L'Explication Prémisse
Cet article énonce deux exceptions à l’interdiction générale (prévue à l’article L.3254-1) de rémunérer en nature : elles autorisent que le salarié logé et nourri reçoive aussi un salaire en argent si le contrat le prévoit expressément, et que l’employeur fournisse au salarié des biens nécessaires à l’exécution du travail à leur prix de revient. En clair : le logement/nourriture ne peuvent pas se substituer intégralement à la paie sauf si le contrat prévoit en plus un salaire en argent, et la cession de fournitures est autorisée uniquement à prix coûtant et pour l’exécution du contrat.

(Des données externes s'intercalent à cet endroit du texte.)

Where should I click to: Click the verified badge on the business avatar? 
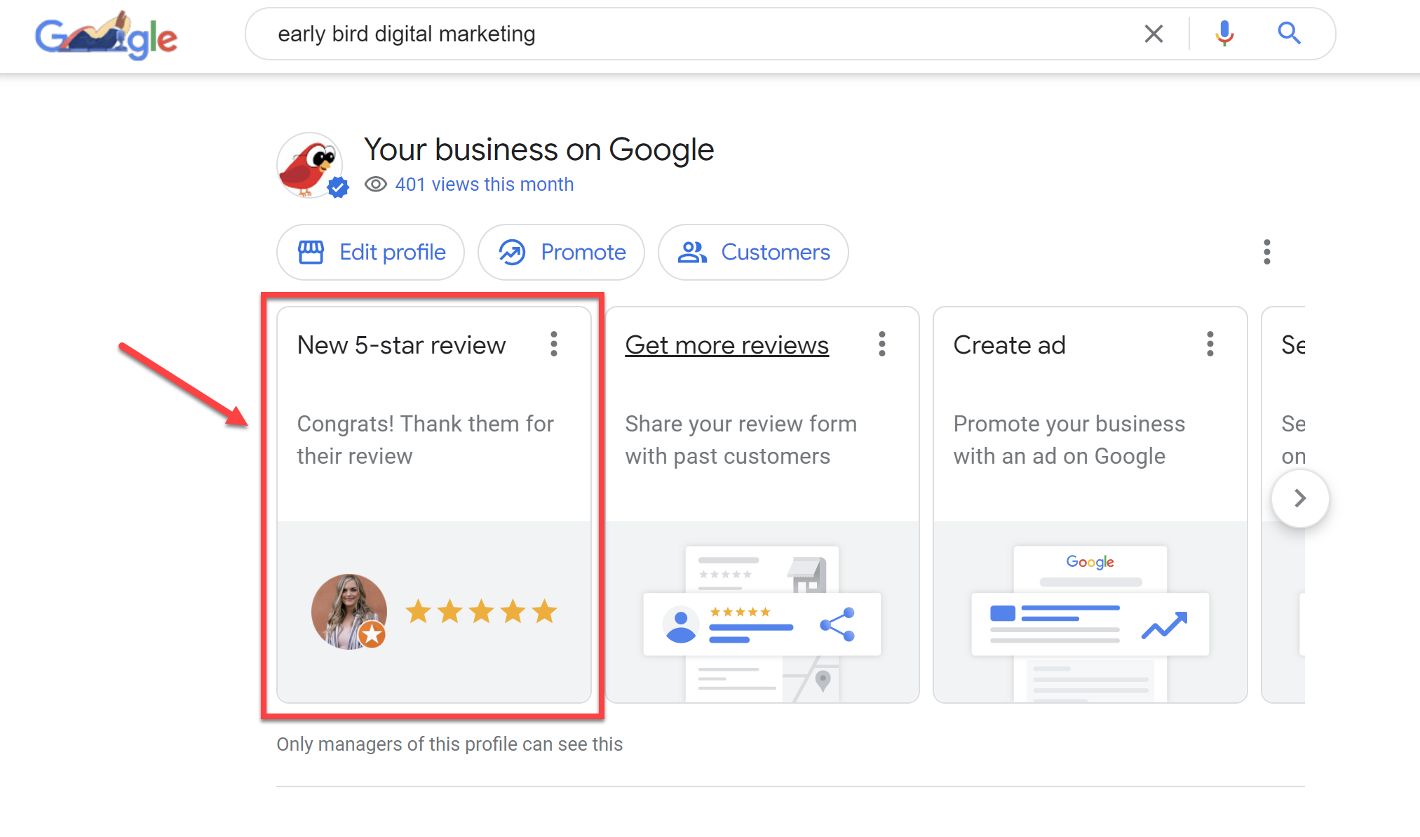point(339,187)
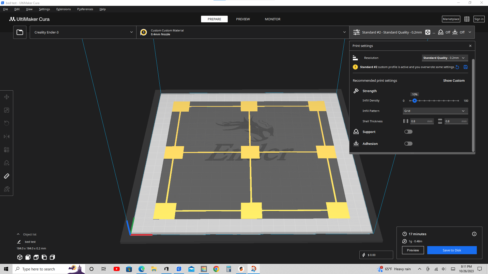Image resolution: width=488 pixels, height=274 pixels.
Task: Click the active Measure tool
Action: click(x=6, y=176)
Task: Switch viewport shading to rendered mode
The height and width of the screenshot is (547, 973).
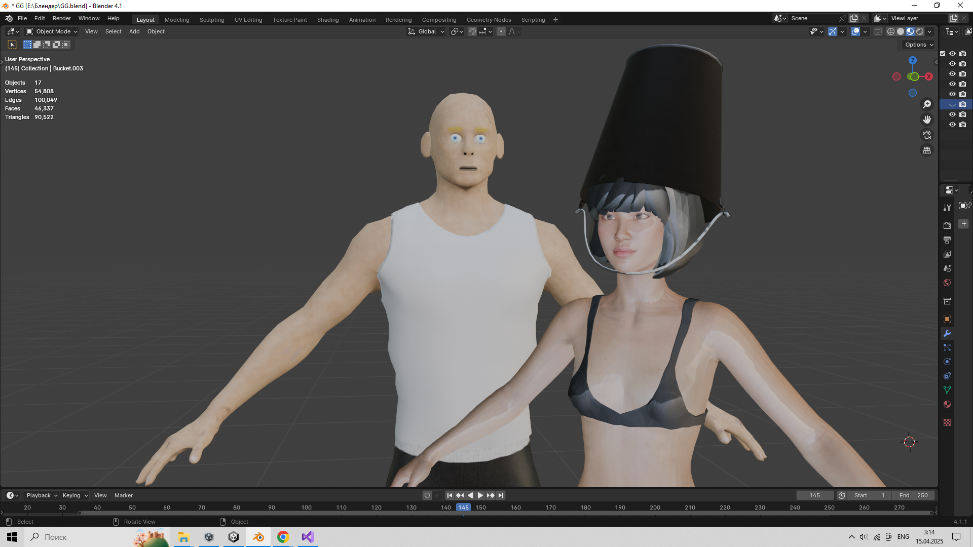Action: [x=920, y=31]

1) Hôtellerie : un établissement loge et nourrit un commis. Son contrat indique clairement qu’en plus du logement et des repas fournis, il perçoit un salaire de 1 600 € par mois en espèces ou virement. Cette situation entre dans l’exception du 1°. 2) Menuiserie : un artisan fournit au salarié les planches et vis nécessaires à la réalisation de meubles et les facture au prix d’achat exact (pas de majoration) pour l’exécution du contrat. Cela relève de l’exception du 2°.
- Ce texte définit deux exceptions à l’interdiction générale de rémunération en nature.
- 1° : L’exception vaut si le contrat stipule explicitement que le salarié logé et nourri reçoit en outre un salaire déterminé en argent (la clause doit être claire et précise).
- 2° : L’employeur peut céder des fournitures au salarié à prix coûtant uniquement lorsqu’elles sont nécessaires à l’exécution du contrat de travail (pas de marge commerciale).
- Ces exceptions ne permettent pas de contourner les règles impératives : le salaire en argent doit respecter le SMIC, les minima conventionnels et les cotisations sociales.
- La preuve du caractère « à prix coûtant » et de la clause contractuelle peut être exigée (contrat, factures, justificatifs d’achat).
- Si l’emploi de ces exceptions aboutit à une rémunération effective inférieure aux minima légaux, l’employeur s’expose à des redressements et sanctions (inspection du travail, URSSAF, prud’hommes).
- Attention aux abus : l’administration et les juges regardent l’intention réelle et les modalités (fréquence, montant, nature des fournitures) pour vérifier que l’exception n’est pas détournée.